Avec son récit d’une totale sincérité, elle ne cache rien de ses contradictions, confie ses émotions, ses désirs, son insouciance, ses souffrances, ses errances. Ses confidences, loin d’être impudiques, ont le mérite d’une absolue franchise, dans l’intention première de démêler la complexité et la confusion. En effet, avec ses patientes tentatives pour comprendre, à posteriori, l’enchaînement des événements, la pression perverse de la société qui recherche sans cesse la part de « responsabilité », voire de « culpabilité » chez les victimes, les différentes phases qui suivront, de la colère à la recherche désespérée d’une justice réparatrice, en passant par la peur, le dégoût de soi, du monde et de ses normes, ce témoignage n’élude aucun questionnement, au point de constituer une somme complète sur le sujet, de devenir un ouvrage incontournable et indispensable.
D’autres fils peuvent toutefois être suivis dans cet ouvrage dense car Marvic, sans doute grâce à ses études de sociologie, relève et dissémine de nombreuses observations qui, réunies, peuvent faire sens. Ainsi, note-elle à plusieurs reprises comment l’Islam est vécu par les gens : ces hommes d’Arabie saoudite avec qui elle pique-nique sur une plage et qui s’excuse presque de la tenue de leurs épouses : « C’est la coutume » , ces villageois qui improvisent une collecte pour lui payer le taxi et l’empêcher de faire du stop – absolument inconnu en Iran –, au nom du devoir imposé par leur religion.
Sa découverte de ce pays, qu’elle ne connaissait que par la BD Persépolis, est, notamment, fort intéressante. Il y a ces flics incapables de pisser dans la montagne parce que « c’est interdit de faire ses besoins en dehors des WC », mais aussi ces jeunes qui continuent à faire la fête, à picoler, bien que beaucoup aient déjà été fouettés pour cela.
Écrit assez rapidement après son retour, la première (auto)édition de ce texte, réalisée à partir de ses notes de voyages, commentées, analysées et organisées pour tenter de mieux saisir le traumatisme et ses conséquences, ne mit toutefois pas un point final à cette histoire.
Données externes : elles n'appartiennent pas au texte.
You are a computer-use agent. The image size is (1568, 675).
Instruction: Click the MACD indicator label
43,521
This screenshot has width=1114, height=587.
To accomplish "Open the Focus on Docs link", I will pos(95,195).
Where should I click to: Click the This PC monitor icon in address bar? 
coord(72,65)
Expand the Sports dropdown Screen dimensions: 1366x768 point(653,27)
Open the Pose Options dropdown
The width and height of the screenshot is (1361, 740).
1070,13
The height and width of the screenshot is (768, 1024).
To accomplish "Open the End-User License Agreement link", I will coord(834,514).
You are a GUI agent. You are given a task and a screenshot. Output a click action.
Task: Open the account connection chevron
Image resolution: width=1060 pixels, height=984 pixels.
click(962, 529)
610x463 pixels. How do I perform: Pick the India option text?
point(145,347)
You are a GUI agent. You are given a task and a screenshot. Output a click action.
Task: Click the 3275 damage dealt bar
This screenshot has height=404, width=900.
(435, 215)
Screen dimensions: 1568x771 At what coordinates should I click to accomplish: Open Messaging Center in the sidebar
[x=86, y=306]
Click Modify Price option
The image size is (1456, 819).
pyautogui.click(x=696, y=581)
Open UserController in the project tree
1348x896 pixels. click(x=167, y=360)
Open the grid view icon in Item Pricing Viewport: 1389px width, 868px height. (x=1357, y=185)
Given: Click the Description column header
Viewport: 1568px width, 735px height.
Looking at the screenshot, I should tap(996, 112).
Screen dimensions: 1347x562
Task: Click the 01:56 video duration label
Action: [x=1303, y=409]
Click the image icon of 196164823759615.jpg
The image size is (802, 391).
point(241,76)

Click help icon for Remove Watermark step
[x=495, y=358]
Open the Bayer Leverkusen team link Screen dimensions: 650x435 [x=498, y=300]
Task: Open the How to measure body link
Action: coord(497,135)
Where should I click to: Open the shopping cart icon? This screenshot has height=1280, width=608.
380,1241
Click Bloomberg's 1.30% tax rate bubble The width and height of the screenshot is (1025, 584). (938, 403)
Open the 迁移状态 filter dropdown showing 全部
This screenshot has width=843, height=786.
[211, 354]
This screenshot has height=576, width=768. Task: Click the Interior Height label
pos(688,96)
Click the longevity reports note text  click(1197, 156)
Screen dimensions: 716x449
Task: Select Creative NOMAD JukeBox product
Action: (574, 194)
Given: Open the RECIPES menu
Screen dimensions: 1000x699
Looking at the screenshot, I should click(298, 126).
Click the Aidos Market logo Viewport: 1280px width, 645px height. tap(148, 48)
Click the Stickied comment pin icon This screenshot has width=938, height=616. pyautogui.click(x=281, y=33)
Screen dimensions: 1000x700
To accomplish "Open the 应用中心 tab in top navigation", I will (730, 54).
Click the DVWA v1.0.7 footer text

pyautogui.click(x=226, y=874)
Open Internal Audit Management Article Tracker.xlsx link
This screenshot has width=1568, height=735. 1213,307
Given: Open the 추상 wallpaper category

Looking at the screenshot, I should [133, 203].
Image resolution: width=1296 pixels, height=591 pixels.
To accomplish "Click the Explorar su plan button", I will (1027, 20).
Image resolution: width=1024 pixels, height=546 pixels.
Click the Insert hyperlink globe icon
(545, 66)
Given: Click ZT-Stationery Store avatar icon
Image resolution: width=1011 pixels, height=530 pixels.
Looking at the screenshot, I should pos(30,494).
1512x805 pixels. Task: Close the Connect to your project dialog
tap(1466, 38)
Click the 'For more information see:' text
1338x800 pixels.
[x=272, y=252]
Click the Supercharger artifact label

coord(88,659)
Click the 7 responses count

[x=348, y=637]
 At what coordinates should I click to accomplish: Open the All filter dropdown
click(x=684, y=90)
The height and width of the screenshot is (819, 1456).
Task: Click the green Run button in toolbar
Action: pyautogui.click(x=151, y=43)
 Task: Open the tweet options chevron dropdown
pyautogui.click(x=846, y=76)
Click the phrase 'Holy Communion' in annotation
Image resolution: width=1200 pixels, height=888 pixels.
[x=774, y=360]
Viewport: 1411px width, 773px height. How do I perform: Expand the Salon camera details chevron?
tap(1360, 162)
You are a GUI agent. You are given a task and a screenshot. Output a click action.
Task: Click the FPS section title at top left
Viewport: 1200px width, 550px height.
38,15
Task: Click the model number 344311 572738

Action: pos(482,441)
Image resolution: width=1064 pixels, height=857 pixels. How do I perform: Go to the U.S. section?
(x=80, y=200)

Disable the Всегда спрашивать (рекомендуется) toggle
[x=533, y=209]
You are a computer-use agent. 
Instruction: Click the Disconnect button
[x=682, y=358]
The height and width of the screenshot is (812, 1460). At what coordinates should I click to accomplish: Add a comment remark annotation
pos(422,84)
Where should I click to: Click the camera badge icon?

Dans la postface inédite de cette seconde édition, Marvic raconte son déni des « symptômes » et sa lente prise de conscience pour appréhender la réelle et complète étendue des dégâts subis, pour accepter de s’y confronter. Son corps sans cesse la rappelle à l’ordre jusqu’à ce qu’elle accepte de l’entendre. La lecture du témoignage de Guilia Foïs, notamment, et la consultation tardive de sites d’aide aux victimes vont lui ouvrir les yeux sur le chemin qu’il lui reste à parcourir. Elle mesure également l’emprise du patriarcat sur la société et de la culture du viol qui freine et entrave la reconstruction : « Ce n’est pas le viol qui nous détruit en tant que femme, ce n’est pas lui qui absorbe notre confiance en nous-même, ce n’est pas lui non plus qui détruit notre sexualité, qui nous mène à l’autodestruction, à la folie, aux conduites addictives, à l’isolement social. C’est la culture du viol, intrinsèque au patriarcat, qui fait ça. C’est elle qui en est responsable. C’est ce contexte qui rend le viol incurable. »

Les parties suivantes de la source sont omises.